For the material below, output exactly the span from the line with "You are a GUI" to the line with "[button] (42, 71)", including both, and nothing besides.

◆ RECORDED INFORMATION:
----
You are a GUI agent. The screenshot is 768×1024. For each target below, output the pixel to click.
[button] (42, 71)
----
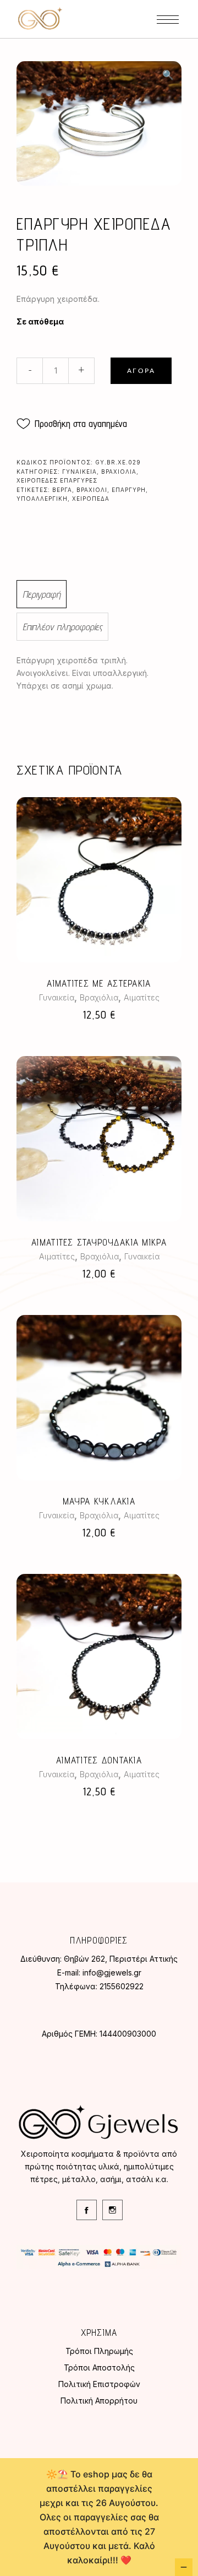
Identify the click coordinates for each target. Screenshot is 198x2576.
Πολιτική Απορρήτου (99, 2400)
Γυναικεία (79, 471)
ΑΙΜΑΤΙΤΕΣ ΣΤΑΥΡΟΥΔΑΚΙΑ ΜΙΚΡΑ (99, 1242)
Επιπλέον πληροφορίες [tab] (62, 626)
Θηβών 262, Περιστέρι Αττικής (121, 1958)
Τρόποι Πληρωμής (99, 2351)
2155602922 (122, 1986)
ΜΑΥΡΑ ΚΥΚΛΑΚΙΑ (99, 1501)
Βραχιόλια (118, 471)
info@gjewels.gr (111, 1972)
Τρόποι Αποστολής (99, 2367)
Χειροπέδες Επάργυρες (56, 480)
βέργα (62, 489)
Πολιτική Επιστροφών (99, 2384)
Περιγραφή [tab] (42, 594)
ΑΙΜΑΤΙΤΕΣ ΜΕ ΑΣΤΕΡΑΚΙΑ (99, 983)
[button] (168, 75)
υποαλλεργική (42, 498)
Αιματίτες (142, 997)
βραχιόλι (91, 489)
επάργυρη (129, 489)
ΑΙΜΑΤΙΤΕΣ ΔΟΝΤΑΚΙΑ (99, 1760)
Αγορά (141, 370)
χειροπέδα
----
◆ TASK RESULT:
You are a GUI agent. The screenshot is 768×1024. For each target below, output the pixel to click.
[button] (42, 71)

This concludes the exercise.